Article

With the Outing Club

December 1933 D. G. Allen '34
Article
With the Outing Club
December 1933 D. G. Allen '34

A few weeks ago Coach Otto gathered his winter sports squad about him and invoked St. Peter, lord of the snows. The next day the ground was white.

Since then pre-season preparations have taken on new zest: Each afternoon sees a queue of earnest skiers on the fairways of the golf course with ski-poles flying madly. Otto's "jumping machine" is in constant use for learning the fundamentals of the aerodynamic style. Heelers are busy repairing the jumps and the all too rocky Balch Hill courses. And now the downtown stores are beginning to pin price tags on skis, boots, and poles, and are worrying about the Norwegian exchange rate. As this is written there is a foot or more of light powder snow on Moosilauke, the barometer is hovering nearly an inch below normal, the campus is white, and snow is streaking the white swath of the searchlights that sweep the Library tower. It looks like a good old-fashioned winter—at last.

Meet the 1934 winter sports department: Prof. C. N. Proctor 'OO, the head of the department; Otto Schniebs, genial and enthusiastic coach, whose efforts have kept Dartmouth teams in top place for the last three years; Jack Shea, mainstay of the team in the speed skating events, and an inspiring captain; and Sig Stern, the team's efficient manager.

Of last year's championship team, Lyme Wakefield '33 and Dick Goldthwait '33 are the only losses by graduation, though their places of figure skater and all-round skier will be hard to fill. But this year will again see Jack Shea and Pug Goldthwait on the ice for the speed races; Frank Lepreau will be on hand for the snowshoeing event; and the team of skiers who ran off with the National Downhill Championship crown on the Moosilauke course last March will be back on skis this year without a single exception. The most important fact here, however, is that none of them is a specialist in this branch of skiing alone, but all are equally accomplished in slalom, jumping, and langlauf. Do you wonder that the winter sports department is looking forward impatiently to the winter's meets?

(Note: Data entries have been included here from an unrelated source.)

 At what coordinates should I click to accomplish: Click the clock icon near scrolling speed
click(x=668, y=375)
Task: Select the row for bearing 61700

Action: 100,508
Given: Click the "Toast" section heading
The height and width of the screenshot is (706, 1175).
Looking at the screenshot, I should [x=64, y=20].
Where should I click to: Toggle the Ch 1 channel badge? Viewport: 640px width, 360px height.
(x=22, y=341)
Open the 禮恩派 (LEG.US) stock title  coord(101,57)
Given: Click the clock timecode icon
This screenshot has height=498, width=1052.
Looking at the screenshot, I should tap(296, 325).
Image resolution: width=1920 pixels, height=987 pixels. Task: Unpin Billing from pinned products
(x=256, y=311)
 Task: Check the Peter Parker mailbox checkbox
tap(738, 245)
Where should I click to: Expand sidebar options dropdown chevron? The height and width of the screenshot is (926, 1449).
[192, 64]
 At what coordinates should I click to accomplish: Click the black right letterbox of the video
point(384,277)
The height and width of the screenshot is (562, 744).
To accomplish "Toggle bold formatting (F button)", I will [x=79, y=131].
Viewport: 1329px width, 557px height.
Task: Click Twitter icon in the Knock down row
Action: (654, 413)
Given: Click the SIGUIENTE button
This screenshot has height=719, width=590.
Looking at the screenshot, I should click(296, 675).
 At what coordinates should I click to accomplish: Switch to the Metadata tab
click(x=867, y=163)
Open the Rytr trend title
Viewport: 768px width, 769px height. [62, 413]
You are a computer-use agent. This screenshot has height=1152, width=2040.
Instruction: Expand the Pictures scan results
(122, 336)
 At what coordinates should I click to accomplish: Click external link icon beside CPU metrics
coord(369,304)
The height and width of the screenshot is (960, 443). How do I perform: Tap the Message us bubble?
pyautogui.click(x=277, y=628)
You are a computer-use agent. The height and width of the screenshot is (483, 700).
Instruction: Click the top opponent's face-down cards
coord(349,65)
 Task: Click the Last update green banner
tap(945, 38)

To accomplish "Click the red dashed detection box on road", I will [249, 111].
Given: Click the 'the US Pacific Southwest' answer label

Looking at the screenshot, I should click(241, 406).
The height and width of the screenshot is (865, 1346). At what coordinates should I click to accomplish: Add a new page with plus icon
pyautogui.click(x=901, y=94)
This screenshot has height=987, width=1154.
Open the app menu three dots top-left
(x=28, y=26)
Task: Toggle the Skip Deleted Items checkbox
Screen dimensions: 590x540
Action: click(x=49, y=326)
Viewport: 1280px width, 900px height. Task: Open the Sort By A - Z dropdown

Winter, and the Harding Trophy meet, the Carnival meet, the intercollegiate championships, the important downhill meets, and all the rest, are all too unbelievably close. Meanwhile Otto and Emerson Day, 1934 director of Carnival, join in that fervent prayer to the great god of precipitation,

"Dear St. Peter, oh,How about some snow, . . . ." and send on their high hopes for a grand winter with a "big skier cheer"—Ski-HEIL!